- Artist
- Zoe Leonard born 1961
- Medium
- Photograph, gelatin silver print on paper
- Dimensions
- Image: 261 × 178 mm
support: 298 × 216 mm
frame: 382 × 298 × 40 mm - Collection
- Tate
- Acquisition
- Purchased using funds provided by the 2005 Outset / Frieze Art Fair Fund to benefit the Tate Collection 2006
- Reference
- P79207
Summary
Detail (Tree + Fence) and Tree + Fence, 6th St. (Close-up) (P79208) are from a series of photographs of trees growing into fences that Leonard took in New York in 1998, collectively entitled the Tree + Fence pictures. As its title suggests, P79207 shows a close-up view of a tree trunk into which a wire chainlink fence has become partially embedded as the tree has grown in size. Leonard’s tight crop shows bark growing through the diamond-shaped spaces between the fence’s wire grid; some areas of bark have completely engulfed the fence while others have retained its patterning, expanding beyond it into a thickly textured crust. Where it is not being gripped by bark, the fence has buckled under the pressure of being gradually pulled away from its supports. Behind the cropped trunk, a new section of fence appears to have been erected to compensate for the damage created by the tree.

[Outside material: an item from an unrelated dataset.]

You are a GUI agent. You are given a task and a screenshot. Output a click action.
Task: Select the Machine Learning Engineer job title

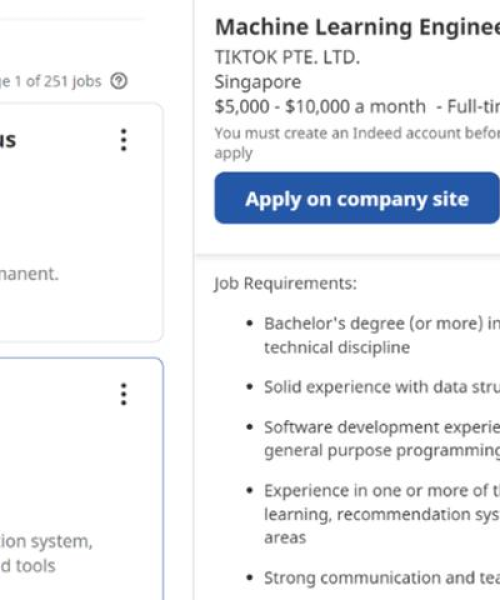tap(357, 28)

Leonard was inspired to begin photographing the Tree + Fence series by a tree that she had witnessed growing outside her New York apartment over a period of nearly twenty years, gradually extending towards and around the neighbouring fence. After a prolonged stay in the remote village Eagle on the Yukon River in 1995–6, where she was immersed in the Alaskan wilderness, surviving almost entirely from her own physical labour, she returned to New York with a changed attitude towards nature. She has recounted:
What I’ve always liked about photography is that it’s such a direct way of showing what’s on my mind. I see something. I show it to you. When I returned to New York, the tree outside my window attracted my attention in a whole new way. Once I had photographed it, I began to notice similar trees throughout the city ... I was amazed by the way these trees grew in spite of their enclosures – bursting out of them or absorbing them. The pictures in the tree series synthesize my thoughts about struggle. People can’t help but anthropomorphize. I immediately identify with the tree. At first, these pictures may seem like melancholy images of confinement. But perhaps they’re also images of endurance. And symbiosis.

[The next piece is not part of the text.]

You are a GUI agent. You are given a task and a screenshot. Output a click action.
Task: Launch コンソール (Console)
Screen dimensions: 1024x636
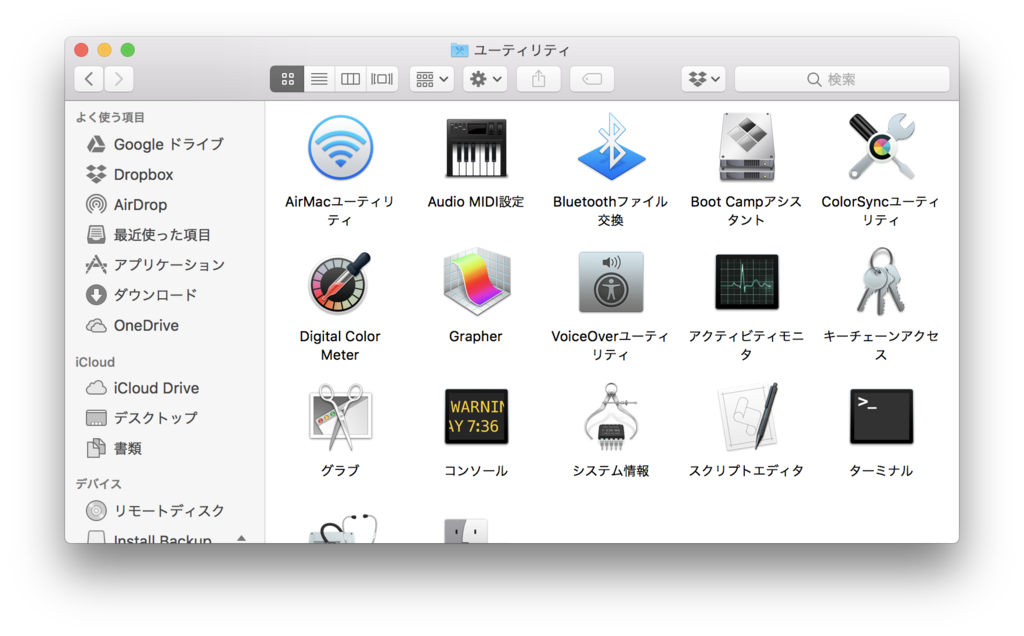[475, 417]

(Quoted in Debord, p.101.)
A committed grassroots activist, in the 1980s and 1990s Leonard was involved in several New York political groups and artists’ collectives, most notably ACT UP, WAC, Gang and Fierce Pussy, who were working to end the AIDS crisis, protect black and gay identity, women’s rights and universal freedom of choice. This led her, in the early 1990s, to photographing anatomical models and medical curiosities in European museums – such as Wax Anatomical Model (Shot Crooked from Above) 1990 (P79209) – and Natural History Museum displays – Carnivores 1992 (P79210) – as well as, most notoriously, disembodied vaginas for an installation at Documenta IX in 1992. During the latter half of the 1990s Leonard’s political concerns developed into an interest in the relationship between contemporary culture and nature. She has said of the Tree + Fence pictures that they are ‘sort of still lifes’, elaborating: ‘these are slow pictures ... The ideas feel so big to me – they are about the essentials of life: food, growth, death, subsistence, metamorphosis, survival ... big, slow questions.’ (Quoted in Zoe Leonard, p.12.) Unlike her earlier photographs, which are framed using extreme angles, movement and a shallow depth of field, with the Tree + Fence pictures Leonard tried to approach her subject in the most direct way possible – putting the emphasis on viewing simply what is there, rather than creating an emotionally charged mood or atmosphere – to allow the viewer a more ambiguous response. The photographs show the trees in flat light, without shadows and with the minimum of extraneous detail.
A related sculptural work made the previous year – Tree 1997 (Paula Cooper Gallery, New York) – is a tree sawn into pieces and then reassembled in the gallery, held together with metal screws, bolts and plates and supported by a structure of metal rods that evoke a crutch. With such works Leonard subverts the idealisation of ‘wild’ nature, traditional in nineteenth-century American photography and painting, replacing it with the uneasy cohabitation of culture with nature evoked in P79207 and P79208.
Leonard does all her own darkroom work, printing her photographs full frame – resulting in a narrow black border – without any correction or alteration to the image. She printed Detail (Tree + Fence) in an edition of six with two artist’s proofs; Tate’s copy is the fifth in the edition.
Further reading:
Zoe Leonard, exhibition catalogue, Centre for Contemporary Art, Ujazdowski Castle 1999, p.12, reproduced p.27.
Matthew Debord, ‘A Thousand Words: Zoe Leonard talks about her recent work’, Artforum, vol.37, no.5, January 1999, pp.100–101.